Q-Flex is a type of ship, specifically a membrane type liquefied natural gas carrier.

Technical description
Q-Flex vessels are propelled by two slow speed diesel engines, which are claimed to be more efficient and environmentally friendly than traditional steam turbines.  Q-Flex carriers are equipped with an on-board re-liquefaction system to handle the boil-off gas, liquefy it and return the LNG to the cargo tanks. The on-board re-liquefaction system reduces LNG losses, which produces economic and environmental benefits.

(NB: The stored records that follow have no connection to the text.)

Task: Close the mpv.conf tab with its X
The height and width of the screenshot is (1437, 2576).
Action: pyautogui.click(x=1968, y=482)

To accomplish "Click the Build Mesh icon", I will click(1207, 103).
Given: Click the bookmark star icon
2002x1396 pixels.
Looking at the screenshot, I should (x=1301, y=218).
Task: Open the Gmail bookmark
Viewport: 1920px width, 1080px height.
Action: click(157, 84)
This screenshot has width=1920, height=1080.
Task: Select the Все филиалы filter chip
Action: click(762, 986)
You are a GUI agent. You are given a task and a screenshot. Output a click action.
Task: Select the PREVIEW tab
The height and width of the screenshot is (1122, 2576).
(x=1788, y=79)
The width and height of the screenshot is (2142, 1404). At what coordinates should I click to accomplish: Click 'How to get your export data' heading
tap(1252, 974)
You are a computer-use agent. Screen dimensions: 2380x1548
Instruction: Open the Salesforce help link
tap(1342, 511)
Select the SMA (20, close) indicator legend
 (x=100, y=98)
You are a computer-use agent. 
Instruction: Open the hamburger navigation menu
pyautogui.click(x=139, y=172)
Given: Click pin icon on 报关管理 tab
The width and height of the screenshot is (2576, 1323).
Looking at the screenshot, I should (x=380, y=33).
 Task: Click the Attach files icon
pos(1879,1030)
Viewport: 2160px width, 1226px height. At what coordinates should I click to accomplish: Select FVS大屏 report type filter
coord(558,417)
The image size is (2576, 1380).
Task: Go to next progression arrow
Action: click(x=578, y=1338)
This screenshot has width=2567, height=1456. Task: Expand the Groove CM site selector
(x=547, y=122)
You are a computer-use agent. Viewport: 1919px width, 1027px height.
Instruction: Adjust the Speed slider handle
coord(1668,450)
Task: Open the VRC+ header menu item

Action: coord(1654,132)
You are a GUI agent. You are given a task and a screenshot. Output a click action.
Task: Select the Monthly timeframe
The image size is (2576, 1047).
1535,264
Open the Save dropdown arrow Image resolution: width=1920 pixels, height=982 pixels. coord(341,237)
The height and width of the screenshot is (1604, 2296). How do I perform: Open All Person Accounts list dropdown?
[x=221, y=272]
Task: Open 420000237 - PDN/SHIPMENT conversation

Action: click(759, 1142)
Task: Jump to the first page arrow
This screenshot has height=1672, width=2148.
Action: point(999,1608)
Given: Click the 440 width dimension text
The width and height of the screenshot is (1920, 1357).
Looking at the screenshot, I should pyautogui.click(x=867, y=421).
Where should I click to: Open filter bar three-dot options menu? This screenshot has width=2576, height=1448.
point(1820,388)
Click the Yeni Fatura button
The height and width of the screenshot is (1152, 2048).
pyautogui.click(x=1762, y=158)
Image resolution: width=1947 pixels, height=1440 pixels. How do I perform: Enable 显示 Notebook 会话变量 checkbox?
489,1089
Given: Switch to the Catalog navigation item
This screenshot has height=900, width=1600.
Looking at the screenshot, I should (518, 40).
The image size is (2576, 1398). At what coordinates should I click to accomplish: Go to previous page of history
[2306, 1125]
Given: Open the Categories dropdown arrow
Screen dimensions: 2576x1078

Overall, it is estimated that Q-Flex carriers have about 40% lower energy requirements and carbon emissions than conventional LNG carriers.

The capacity of a Q-Flex vessel is between 165,000 m3 and 216,000 m3. Until the entry into service of the Q-Max-type carrier, it was the world's largest LNG carrier type with a capacity of 1.5 times that of conventional LNG carriers.

Contractors
The first Q-Flex LNG carrier was delivered by Hyundai Heavy Industries in late 2007. The installed re-liquefaction system is developed and delivered by Hamworthy and approved and certified by DNV.  Q-Flex LNG carriers are built also by Daewoo Shipbuilding & Marine Engineering Company and Samsung Heavy Industries.

Ships
As of 2022 there are 31 named Q-Flex LNG carriers in service.
  All these vessels are owned by holding companies established by the Qatar Gas Transport Company (Nakilat) and different shipping companies such as Pronav, MOL, K-Line, Teekay and NYK and they are chartered to Qatar's LNG producers Qatargas.